[Exercise directions] Return exactly the lines that run from the one containing "02 sanctoral février (35, 1510)" to the end of the entries, with both ends included.
### Data supplied ###
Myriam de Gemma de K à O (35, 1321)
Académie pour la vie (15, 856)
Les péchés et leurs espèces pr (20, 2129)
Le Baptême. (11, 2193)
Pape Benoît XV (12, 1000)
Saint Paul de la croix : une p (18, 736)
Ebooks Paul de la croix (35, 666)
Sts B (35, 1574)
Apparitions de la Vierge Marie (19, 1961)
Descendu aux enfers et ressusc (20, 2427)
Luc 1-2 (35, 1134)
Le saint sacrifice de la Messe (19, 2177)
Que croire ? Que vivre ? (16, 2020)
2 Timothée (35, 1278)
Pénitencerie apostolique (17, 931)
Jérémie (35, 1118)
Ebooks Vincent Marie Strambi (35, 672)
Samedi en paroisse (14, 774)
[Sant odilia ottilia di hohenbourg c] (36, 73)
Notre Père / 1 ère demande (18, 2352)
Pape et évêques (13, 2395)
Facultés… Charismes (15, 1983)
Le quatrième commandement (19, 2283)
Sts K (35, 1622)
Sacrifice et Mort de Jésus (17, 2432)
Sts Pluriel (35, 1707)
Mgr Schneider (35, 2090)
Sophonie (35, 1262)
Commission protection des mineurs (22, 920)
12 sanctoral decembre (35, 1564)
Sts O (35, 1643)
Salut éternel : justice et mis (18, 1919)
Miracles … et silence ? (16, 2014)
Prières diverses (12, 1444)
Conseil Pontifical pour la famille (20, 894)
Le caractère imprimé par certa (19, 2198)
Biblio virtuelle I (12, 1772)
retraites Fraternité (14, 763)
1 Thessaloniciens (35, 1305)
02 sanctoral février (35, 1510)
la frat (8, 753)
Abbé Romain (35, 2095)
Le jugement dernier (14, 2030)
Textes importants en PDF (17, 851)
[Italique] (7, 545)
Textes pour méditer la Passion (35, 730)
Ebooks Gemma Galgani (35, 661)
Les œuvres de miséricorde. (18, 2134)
###
[Response area]
02 sanctoral février (35, 1510)
la frat (8, 753)
Abbé Romain (35, 2095)
Le jugement dernier (14, 2030)
Textes importants en PDF (17, 851)
[Italique] (7, 545)
Textes pour méditer la Passion (35, 730)
Ebooks Gemma Galgani (35, 661)
Les œuvres de miséricorde. (18, 2134)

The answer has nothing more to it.